User Directory Synchronization (LDAP / AD)

Overview

Directory synchronization allows for automatic creation and updating of user accounts in IVA360 based on existing corporate infrastructure (Active Directory, LDAP, and other compatible systems).

This reduces the workload on administrators, decreases the likelihood of errors, and provides a single source of truth about employees.

Supported Providers:

• Microsoft Active Directory — recommended for organizations using Windows Server;
• OpenLDAP — open implementation of LDAP widely used in Linux infrastructure;
• FreeIPA — solution for centralized identity management in Linux environments;
• Samba Active Directory — LDAP-compatible implementation of Active Directory;
• 389 Directory Server — enterprise LDAP server with open source code;
• Apache Directory Server — general-purpose LDAP server;
• Oracle Directory Server — Oracle enterprise LDAP server;
• Red Hat Directory Server — commercial version of 389 Directory Server;
• Keycloak (via LDAP Federation) — when using Keycloak as an LDAP proxy.

Any LDAP-compatible servers that adhere to the LDAP v3 standard are also supported.

Requirements and Preparation

Before starting the configuration, make sure that the network, access rights, and user directory meet the system requirements.

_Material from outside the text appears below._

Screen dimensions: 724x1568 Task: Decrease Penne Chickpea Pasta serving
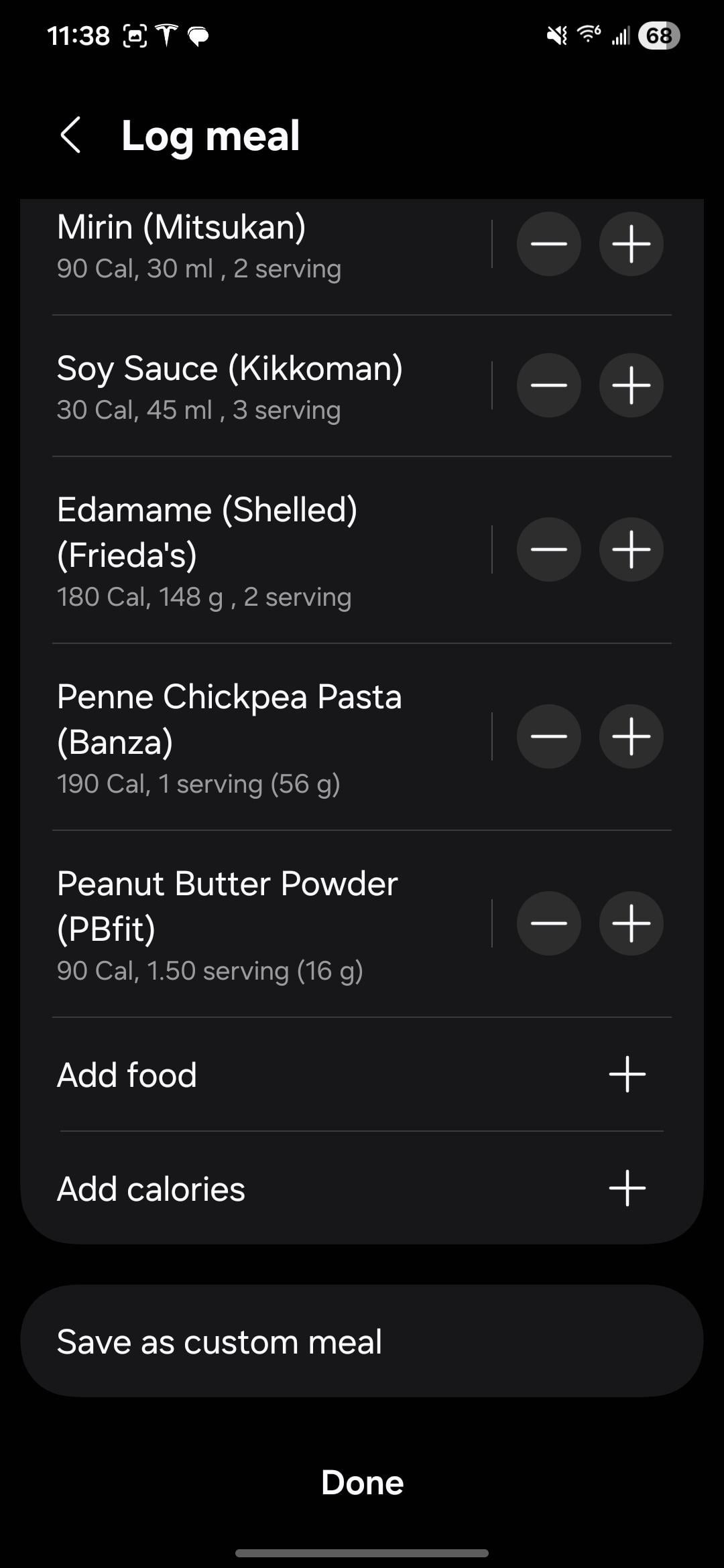tap(548, 736)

To successfully connect to LDAP, the following basic requirements must be met:

Network Access

• the IVA360 server must have network access to the LDAP server;
• the LDAP server must be reachable by DNS name or IP address;
• the connection should not be blocked by firewalls.

Connection Ports

• port 389 — for LDAP;
• port 636 — for secure LDAPS connection (recommended);
• if using a non-standard port, it must be explicitly specified in the connection URL.

LDAP Service Account

• there must be an account for connecting to LDAP;
• the account must have read permissions for users and groups;
• it is recommended to use a separate service account, not an administrator account;
• the account must have a valid password without restrictions on interactive login.

User Directory Structure

• users must be located in an accessible LDAP branch (Base DN);
• user accounts must have a unique identifier (e.g. uid, mail, or userPrincipalName);
• user accounts must not be disabled or blocked.

Security Recommendations

• use LDAPS instead of LDAP;
• limit the service account access to only necessary permissions;
• use secure connection and an up-to-date server certificate.

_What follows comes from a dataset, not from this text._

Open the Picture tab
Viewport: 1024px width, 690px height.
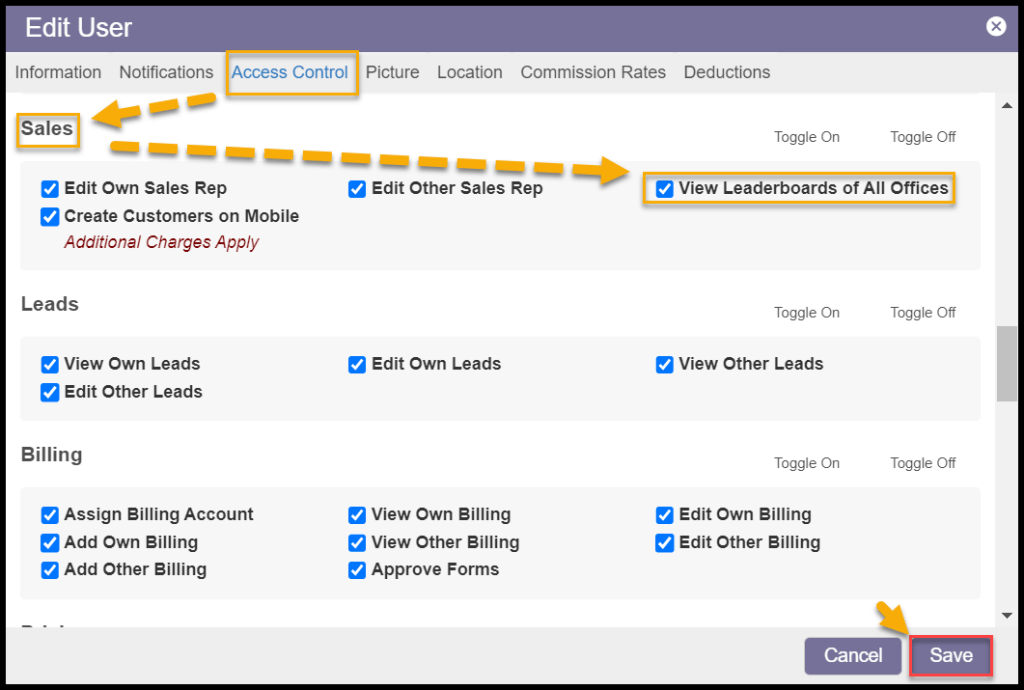tap(392, 72)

Setting Up LDAP Synchronization

This section describes how to connect IVA 360 to your LDAP or Active Directory server for centralized authentication and automatic user account management.

After connecting to LDAP:

• users will be able to log in to IVA360 using corporate credentials;
• user accounts can be automatically created and synchronized;
• access management will be done through the corporate directory;
• passwords will not be stored in IVA 360.

Step 1. Open LDAP Settings

1. Log in to the IVA 360 admin panel.
2. In the main menu, select "Integrations" → "LDAP Settings".
3. Click on "Connect".

This will open the connection setup form.

Step 2. Specify LDAP Server Connection Parameters

Fill in the following fields:

Provider Select the type of directory server. For example:

• Active Directory
• LDAP-compatible server

Connection URL Specify the LDAP server address in the format:

ldap://ldap.company.local

or

ldaps://ldap.company.local

Using LDAPS is recommended for secure connection.

Account Name Specify the DN of the service account used for connection.

Example:

uid=service,cn=users,dc=company,dc=local

Password Enter the password of the service account.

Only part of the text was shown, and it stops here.